A CpG triggered Syk-Calcium-CaMKII signal directs the secretion of TNFα by innate immune cells (P6297)

Abstract

Abstract The kinase Syk is reported to regulate cytokine secretion in multiple and conflicted manners. We therefore examined Syk in regulating CpG DNA stimulated TNFα secretion. Secreted cytokines were measured by ELISA and surface cytokines by flow cytometry. Gene deletion was achieved with both Cre-Lox and shRNA methods. Deletion of Syk decreases CpG induced TNFα secretion while TNFα mRNA and intracellular protein levels remain normal. In contrast, IL-6 secretion is unaffected.
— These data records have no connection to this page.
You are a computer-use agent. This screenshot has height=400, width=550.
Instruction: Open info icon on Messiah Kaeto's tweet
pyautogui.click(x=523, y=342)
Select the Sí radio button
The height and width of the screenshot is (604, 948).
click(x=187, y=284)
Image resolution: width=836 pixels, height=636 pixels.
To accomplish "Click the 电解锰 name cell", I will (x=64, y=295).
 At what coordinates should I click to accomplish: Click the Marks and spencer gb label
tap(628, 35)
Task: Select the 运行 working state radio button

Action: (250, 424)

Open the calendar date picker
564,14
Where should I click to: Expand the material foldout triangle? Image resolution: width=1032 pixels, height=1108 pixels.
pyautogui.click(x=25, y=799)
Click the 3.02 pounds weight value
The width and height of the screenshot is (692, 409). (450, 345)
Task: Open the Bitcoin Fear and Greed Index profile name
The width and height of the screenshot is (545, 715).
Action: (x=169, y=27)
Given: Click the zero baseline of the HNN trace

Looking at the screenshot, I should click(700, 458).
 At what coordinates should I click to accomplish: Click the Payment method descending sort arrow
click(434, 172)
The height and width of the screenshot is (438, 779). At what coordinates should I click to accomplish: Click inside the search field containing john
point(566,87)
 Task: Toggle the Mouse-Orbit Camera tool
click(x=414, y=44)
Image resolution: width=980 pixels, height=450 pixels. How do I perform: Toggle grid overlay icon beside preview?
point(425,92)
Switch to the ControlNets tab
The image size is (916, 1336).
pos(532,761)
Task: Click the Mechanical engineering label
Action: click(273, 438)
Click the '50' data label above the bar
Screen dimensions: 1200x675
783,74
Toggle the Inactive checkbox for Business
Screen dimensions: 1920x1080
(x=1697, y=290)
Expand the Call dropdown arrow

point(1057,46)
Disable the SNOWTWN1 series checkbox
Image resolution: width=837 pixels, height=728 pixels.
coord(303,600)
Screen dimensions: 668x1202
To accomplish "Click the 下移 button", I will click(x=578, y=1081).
CpG induced plasma membrane levels of TNFα are decreased in Syk deficiency, suggesting that Syk is important for TNFα intracellular trafficking. A downstream effector of Syk is calcium (Ca) flux mediated by PLCγ activation. Supporting a role for Ca in Syk mediated TNFα release, we show: 1) CpG stimulation triggers calcium flux only in Syk-sufficient cells, 2) silencing PLCγ2 phenocopies the TNFα defect of Syk-deficient cells, 3) forced Ca mobilization using ionomycin rescues the TNFα secretion defect in Syk-deficient cells. CpG-triggered phosphorylation of the calcium dependent kinase CaMKII is defective in Syk-deficient cells. CpG-induced TNFα secretion is defective in CaMKII-deficient cells, and is not rescued by ionomycin, suggesting that CaMKII is downstream in the pathway initiated by Syk signaling. These data suggest that CpG provides active signals for TNFα transcription and translation as well as intracellular trafficking, via a Syk-Ca-CaMKII axis, allowing for the fine-tuning of TNFα secretion.